Task directions —
From the entries below, return every line that includes the word "dropdown".

Records from a collection —
--------

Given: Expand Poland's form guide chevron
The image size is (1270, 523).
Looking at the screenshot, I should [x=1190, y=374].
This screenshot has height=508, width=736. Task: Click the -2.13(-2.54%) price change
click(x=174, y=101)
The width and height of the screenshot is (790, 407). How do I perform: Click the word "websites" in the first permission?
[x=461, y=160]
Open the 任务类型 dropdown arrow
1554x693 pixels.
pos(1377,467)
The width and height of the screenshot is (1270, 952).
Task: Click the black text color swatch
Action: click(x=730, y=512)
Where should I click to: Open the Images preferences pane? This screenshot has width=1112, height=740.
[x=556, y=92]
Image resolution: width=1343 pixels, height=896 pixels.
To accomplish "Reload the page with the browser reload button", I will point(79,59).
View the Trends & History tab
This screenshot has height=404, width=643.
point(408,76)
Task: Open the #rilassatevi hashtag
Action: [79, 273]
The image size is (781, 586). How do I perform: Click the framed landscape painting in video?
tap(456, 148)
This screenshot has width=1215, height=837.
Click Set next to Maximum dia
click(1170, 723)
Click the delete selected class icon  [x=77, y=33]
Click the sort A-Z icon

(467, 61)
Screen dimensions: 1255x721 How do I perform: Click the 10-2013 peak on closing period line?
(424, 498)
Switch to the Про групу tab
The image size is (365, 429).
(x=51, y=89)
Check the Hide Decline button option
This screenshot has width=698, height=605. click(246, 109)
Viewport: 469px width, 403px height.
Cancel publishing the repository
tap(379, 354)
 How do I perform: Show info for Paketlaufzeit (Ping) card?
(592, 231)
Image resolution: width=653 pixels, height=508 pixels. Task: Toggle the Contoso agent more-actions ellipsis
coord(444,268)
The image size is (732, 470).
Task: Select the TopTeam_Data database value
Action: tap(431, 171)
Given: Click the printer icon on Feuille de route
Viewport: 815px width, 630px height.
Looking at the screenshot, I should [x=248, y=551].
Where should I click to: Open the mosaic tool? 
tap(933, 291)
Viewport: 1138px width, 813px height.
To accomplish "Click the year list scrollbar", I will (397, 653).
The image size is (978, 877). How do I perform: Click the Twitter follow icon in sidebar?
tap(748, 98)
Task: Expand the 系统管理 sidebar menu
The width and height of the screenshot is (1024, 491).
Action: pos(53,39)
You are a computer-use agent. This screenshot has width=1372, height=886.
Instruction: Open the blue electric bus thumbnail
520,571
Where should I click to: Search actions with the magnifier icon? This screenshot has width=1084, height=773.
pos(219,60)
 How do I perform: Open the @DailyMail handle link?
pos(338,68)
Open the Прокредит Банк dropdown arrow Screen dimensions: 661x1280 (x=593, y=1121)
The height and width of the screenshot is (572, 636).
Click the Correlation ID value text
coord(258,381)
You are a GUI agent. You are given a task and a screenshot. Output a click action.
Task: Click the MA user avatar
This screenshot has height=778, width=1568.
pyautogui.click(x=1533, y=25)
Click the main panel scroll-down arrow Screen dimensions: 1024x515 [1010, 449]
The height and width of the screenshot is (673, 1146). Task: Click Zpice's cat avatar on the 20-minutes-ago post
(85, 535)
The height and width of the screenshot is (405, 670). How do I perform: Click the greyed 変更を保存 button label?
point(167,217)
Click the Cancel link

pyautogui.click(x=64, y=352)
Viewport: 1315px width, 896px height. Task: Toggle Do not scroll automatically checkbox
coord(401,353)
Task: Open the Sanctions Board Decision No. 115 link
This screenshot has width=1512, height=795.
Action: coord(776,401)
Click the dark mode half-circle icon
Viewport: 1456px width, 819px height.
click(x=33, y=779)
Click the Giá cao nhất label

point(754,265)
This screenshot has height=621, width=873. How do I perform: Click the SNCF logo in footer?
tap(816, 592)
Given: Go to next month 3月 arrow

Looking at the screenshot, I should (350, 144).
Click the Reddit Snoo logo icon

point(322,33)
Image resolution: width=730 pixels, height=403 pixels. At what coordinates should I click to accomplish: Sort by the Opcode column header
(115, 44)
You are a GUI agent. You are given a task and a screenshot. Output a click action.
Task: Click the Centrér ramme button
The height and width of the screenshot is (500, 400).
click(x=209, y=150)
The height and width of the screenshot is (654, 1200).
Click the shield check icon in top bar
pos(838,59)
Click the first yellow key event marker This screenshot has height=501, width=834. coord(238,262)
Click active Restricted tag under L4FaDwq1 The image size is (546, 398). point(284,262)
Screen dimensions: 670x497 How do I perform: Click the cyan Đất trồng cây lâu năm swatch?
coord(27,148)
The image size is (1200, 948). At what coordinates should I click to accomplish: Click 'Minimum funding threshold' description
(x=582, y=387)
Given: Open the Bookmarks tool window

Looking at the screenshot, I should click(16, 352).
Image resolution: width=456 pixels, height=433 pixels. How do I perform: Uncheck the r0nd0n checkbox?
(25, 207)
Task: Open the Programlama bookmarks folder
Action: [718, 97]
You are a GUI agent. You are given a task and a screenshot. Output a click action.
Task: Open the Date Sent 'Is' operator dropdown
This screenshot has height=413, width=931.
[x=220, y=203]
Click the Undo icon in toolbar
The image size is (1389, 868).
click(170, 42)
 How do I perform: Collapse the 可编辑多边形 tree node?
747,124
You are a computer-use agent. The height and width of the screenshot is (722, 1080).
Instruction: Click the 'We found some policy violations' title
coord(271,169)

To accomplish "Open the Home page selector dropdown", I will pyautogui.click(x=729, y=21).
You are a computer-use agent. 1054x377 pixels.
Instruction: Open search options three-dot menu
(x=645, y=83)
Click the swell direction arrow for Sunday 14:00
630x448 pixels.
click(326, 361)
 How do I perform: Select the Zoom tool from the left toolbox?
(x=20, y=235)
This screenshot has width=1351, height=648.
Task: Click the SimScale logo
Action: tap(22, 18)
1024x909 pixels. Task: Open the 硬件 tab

--------

Exercise response —
Open the 任务类型 dropdown arrow
Open the Прокредит Банк dropdown arrow Screen dimensions: 661x1280 (x=593, y=1121)
Task: Open the Date Sent 'Is' operator dropdown
To accomplish "Open the Home page selector dropdown", I will pyautogui.click(x=729, y=21).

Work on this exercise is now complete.